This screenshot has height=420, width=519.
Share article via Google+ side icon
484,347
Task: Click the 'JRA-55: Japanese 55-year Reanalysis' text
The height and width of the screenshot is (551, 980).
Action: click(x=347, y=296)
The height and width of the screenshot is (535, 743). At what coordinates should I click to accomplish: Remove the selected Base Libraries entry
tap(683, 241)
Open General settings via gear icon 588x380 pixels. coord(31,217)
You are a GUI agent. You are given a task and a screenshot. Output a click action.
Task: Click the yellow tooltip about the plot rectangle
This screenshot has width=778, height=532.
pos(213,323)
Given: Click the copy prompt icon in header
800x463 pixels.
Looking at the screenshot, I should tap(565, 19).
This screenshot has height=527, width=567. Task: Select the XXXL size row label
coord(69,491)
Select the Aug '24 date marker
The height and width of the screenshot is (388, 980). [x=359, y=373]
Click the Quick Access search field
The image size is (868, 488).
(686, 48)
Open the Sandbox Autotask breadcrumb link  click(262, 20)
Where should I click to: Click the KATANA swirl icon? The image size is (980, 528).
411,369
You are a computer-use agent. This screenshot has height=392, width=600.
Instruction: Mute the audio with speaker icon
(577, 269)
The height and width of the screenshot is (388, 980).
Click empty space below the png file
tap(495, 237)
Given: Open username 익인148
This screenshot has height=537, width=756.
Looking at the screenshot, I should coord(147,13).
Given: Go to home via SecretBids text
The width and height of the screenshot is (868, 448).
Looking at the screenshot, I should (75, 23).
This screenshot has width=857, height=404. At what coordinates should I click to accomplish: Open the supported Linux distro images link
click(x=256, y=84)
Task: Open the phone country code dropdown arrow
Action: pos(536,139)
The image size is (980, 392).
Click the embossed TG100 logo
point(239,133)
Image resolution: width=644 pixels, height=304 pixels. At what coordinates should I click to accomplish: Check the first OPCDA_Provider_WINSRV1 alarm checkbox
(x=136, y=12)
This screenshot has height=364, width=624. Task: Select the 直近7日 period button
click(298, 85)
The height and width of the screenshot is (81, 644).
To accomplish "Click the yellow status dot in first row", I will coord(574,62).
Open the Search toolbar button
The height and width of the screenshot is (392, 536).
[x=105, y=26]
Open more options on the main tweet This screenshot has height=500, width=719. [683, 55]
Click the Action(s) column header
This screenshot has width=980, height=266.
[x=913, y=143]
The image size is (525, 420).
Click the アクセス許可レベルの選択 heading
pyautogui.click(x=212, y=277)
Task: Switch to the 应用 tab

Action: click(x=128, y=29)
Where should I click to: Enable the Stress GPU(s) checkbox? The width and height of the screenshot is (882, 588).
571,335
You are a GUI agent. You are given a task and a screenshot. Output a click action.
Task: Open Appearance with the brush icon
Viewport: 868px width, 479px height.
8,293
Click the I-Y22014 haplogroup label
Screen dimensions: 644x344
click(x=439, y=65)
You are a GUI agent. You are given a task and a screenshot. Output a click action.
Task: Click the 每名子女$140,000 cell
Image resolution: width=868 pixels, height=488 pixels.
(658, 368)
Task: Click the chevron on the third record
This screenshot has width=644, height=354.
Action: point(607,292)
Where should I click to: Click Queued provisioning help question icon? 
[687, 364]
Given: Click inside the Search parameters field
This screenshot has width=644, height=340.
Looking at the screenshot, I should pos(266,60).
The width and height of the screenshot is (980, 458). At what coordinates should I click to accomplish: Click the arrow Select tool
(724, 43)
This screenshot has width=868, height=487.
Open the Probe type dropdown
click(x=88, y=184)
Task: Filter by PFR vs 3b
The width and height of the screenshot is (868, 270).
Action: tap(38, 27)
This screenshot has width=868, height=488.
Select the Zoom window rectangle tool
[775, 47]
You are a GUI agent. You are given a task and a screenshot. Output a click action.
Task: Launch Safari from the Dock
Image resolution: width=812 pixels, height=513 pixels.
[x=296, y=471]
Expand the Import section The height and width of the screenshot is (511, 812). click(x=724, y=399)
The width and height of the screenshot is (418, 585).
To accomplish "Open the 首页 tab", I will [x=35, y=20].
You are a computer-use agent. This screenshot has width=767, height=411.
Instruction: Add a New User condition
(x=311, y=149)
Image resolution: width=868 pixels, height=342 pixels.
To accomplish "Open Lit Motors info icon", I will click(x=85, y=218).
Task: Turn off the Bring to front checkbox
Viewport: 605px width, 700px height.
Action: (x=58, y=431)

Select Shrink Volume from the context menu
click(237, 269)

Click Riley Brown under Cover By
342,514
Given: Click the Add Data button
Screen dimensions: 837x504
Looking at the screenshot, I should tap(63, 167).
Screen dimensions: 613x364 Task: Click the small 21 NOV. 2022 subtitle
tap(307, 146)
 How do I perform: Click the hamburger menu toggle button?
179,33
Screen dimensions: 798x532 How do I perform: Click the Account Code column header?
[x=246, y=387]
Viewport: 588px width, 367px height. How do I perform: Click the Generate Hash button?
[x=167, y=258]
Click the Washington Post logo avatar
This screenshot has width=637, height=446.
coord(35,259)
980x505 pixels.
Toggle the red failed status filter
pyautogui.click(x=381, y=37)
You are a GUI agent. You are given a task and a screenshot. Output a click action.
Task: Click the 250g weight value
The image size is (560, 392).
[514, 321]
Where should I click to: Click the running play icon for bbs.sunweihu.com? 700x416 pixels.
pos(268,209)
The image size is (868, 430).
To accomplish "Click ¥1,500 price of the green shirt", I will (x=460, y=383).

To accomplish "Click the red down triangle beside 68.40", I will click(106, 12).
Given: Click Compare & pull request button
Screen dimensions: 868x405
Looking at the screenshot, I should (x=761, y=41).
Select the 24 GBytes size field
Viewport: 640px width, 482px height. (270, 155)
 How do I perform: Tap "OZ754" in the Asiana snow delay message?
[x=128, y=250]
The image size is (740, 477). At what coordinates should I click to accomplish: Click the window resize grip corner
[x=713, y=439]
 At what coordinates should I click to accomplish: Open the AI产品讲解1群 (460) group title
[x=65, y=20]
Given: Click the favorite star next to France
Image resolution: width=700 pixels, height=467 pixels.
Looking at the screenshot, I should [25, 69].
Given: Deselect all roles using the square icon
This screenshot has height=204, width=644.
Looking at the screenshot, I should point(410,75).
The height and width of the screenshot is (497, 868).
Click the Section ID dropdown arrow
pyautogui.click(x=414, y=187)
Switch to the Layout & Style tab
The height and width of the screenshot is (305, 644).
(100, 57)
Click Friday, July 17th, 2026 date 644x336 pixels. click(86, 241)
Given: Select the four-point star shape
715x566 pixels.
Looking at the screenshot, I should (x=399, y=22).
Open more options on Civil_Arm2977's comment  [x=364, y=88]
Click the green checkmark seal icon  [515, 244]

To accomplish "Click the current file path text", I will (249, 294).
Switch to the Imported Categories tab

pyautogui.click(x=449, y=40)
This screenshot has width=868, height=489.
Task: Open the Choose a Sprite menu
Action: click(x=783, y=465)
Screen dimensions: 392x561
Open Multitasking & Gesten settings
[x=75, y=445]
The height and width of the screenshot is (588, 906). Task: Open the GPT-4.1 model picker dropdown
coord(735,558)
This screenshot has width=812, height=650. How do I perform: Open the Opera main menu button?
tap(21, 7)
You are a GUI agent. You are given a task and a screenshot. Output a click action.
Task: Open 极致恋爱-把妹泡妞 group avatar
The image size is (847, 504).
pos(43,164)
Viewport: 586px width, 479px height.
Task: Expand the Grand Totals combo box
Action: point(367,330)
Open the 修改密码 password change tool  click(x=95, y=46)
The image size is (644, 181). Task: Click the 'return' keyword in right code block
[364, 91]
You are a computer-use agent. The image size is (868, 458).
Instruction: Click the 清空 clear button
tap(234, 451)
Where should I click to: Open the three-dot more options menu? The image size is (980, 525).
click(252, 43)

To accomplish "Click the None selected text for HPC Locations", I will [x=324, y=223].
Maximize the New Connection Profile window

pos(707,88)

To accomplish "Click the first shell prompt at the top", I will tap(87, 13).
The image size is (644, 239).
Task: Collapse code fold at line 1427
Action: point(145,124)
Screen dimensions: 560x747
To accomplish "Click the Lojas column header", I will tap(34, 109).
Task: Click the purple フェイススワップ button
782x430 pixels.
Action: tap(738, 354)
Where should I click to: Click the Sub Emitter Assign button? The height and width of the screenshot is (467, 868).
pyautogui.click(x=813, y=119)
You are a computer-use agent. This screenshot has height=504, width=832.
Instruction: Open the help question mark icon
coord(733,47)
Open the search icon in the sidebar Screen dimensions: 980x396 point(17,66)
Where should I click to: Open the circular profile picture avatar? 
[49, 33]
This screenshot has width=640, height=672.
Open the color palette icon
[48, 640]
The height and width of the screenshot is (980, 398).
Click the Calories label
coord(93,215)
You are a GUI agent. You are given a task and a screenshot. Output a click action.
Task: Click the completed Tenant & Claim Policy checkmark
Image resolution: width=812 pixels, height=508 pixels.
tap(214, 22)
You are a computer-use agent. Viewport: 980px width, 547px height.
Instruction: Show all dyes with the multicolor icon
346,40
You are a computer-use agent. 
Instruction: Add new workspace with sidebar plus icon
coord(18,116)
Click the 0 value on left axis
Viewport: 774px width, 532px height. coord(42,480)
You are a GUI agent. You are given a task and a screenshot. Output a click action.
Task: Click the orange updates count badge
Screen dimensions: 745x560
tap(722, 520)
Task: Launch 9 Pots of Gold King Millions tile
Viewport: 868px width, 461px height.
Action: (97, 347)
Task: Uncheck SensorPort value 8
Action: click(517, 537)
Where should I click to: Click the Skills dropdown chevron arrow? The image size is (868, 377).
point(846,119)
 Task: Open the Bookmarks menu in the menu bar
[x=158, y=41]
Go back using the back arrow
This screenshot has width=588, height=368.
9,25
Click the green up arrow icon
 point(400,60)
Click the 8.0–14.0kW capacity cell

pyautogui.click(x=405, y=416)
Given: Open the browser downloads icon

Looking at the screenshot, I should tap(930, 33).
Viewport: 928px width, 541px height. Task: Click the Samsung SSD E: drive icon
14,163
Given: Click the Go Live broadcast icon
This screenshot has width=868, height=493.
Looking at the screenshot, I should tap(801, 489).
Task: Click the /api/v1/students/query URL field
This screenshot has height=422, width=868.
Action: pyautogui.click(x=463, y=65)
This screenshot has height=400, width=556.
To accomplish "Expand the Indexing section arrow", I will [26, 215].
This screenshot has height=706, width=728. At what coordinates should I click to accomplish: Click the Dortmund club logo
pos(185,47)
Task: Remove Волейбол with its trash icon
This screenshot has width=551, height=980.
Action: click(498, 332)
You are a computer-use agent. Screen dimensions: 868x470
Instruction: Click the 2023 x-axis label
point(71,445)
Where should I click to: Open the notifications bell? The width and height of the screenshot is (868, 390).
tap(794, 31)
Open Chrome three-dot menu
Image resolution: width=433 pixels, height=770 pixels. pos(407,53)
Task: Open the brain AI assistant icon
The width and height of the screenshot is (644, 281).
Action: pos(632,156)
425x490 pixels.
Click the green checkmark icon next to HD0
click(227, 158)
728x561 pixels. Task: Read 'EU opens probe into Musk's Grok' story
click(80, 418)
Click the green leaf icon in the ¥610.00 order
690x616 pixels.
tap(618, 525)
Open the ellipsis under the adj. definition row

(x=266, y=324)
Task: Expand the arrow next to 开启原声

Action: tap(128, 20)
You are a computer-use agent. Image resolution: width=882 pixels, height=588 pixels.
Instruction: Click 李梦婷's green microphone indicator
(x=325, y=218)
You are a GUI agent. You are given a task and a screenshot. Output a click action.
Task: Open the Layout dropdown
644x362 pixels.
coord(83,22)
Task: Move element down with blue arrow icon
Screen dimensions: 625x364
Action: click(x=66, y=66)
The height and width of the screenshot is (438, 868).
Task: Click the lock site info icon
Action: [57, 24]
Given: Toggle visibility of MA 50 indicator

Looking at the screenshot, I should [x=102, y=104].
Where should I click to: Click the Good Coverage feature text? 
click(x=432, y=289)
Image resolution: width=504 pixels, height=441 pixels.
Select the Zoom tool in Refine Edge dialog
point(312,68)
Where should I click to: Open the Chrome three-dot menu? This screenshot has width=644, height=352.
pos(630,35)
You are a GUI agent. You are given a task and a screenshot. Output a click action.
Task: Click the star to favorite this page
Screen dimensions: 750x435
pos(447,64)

####################

Task statement:
In the listing above, locate each line with "Launch" and copy it.

Result for this task:
Task: Launch Safari from the Dock
Task: Launch 9 Pots of Gold King Millions tile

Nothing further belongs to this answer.